Deux des survivants de la cellule à laquelle la police attribue la préparation des attentats, Mohamed Houli Chemlal, 20 ans, blessé dans l'explosion, et Driss Oukabir, 27 ans, ont été inculpés mardi d'"assassinats terroristes".
Huit autres sont morts, deux dans l'explosion, les autres après avoir massacré 15 personnes au total, jeudi et vendredi derniers.
Ils en ont tué deux à coups de couteau et écrasé 13 autres en lançant dans la foule une camionnette sur les Ramblas de Barcelone, puis une Audi A3 dans la station balnéaire de Cambrils, au sud-ouest de la métropole catalane.
Un troisième suspect, Mohammed Aalla, propriétaire de l'Audi, a été placé en liberté sous contrôle judiciaire, les charges contre lui étant minces.
Le juge a prolongé de trois jours, pour complément d'enquête, la garde à vue du quatrième, Sahl El Karib, qui tenait un taxiphone (boutique d'appels téléphoniques) à Ripoll, petite ville au pied des Pyrénées où vivaient la plupart des suspects.
L'enquête a des prolongements à l'étranger, la plupart des suspects étant marocains et leurs déplacements ayant été signalés en Belgique, en Suisse et en France.
Les enquêteurs français ont déterminé que l'Audi A3 utilisée par les assaillants de Cambrils se trouvait en France les vendredi 11 et samedi 12 août. Ils doivent à présent "déterminer les raisons précises" de ce voyage, a déclaré le procureur François Molins.
Interrogées par l'AFP, les autorités marocaines n'ont pas réagi aux informations de la presse espagnole selon lesquelles plusieurs personnes ont été arrêtées au Maroc.
A Rotterdam, la police néerlandaise enquête sur une camionnette immatriculée en Espagne et contenant des bouteilles de gaz dont elle a arrêté mercredi le conducteur espagnol.
Au même moment, les autorités de Rotterdam ont annulé un concert du groupe rock américain Allah-Las, la police ayant été avertie par son homologue espagnole d'une menace terroriste.
A Barcelone, les autorités ont annoncé mercredi un renforcement des mesures de sécurité, notamment à proximité des sites touristiques comme la basilique de la Sagrada Familia et pendant les matches de football, concerts ou manifestations.

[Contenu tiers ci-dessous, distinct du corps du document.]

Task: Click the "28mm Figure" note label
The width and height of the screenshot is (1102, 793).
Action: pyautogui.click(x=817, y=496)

La maire de Barcelone, Ada Colau, critiquée pour ne pas avoir protégé les Ramblas par des bornes anti-intrusion, a annoncé la création d'une commission qui devra déterminer où il conviendrait d'en placer.
Mme Colau et le président de la région de Catalogne, Carles Puigdemont, doivent participer jeudi à une cérémonie religieuse interconfessionnelle en mémoire des victimes.

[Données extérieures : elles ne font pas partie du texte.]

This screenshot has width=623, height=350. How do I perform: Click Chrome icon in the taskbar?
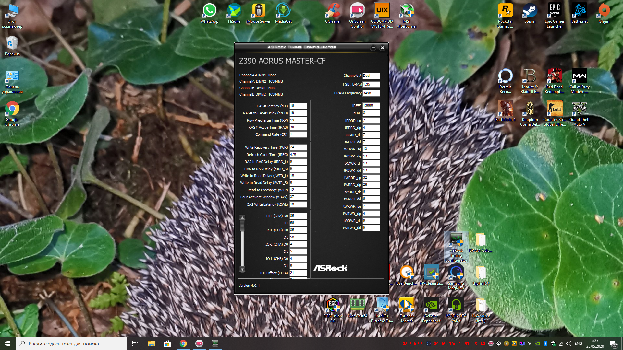tap(183, 344)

Quelque 200 musulmans ont défilé mercredi à Grenade, dans le sud-ouest de l'Espagne, pour protester contre le terrorisme, alors que les attentats de Barcelone et de Cambrils ont déclenché une montée des discours anti-islam.
Dans les décombres du laboratoire clandestin, les policiers ont trouvé 120 bonbonnes de gaz, une grande quantité de clous pour servir de mitraille, des détonateurs et au moins 500 litres d'acétone, de l'eau oxygénée et du bicarbonate - des ingrédients du TATP, un explosif artisanal utilisé par l'organisation jihadiste Etat islamique (EI), qui a revendiqué les attentats de Catalogne.

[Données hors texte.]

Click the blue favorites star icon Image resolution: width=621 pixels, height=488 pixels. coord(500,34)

Sous les gravats, la police a aussi découvert un texte manuscrit: "Au nom d'Allah... Brève lettre des soldats de l'Etat islamique sur la terre d'Al-Andalous (désignation de la partie de l'Espagne sous domination musulmane jusqu'en 1492, ndlr) à l'attention des croisés, des haineux, des pécheurs, des corrupteurs...".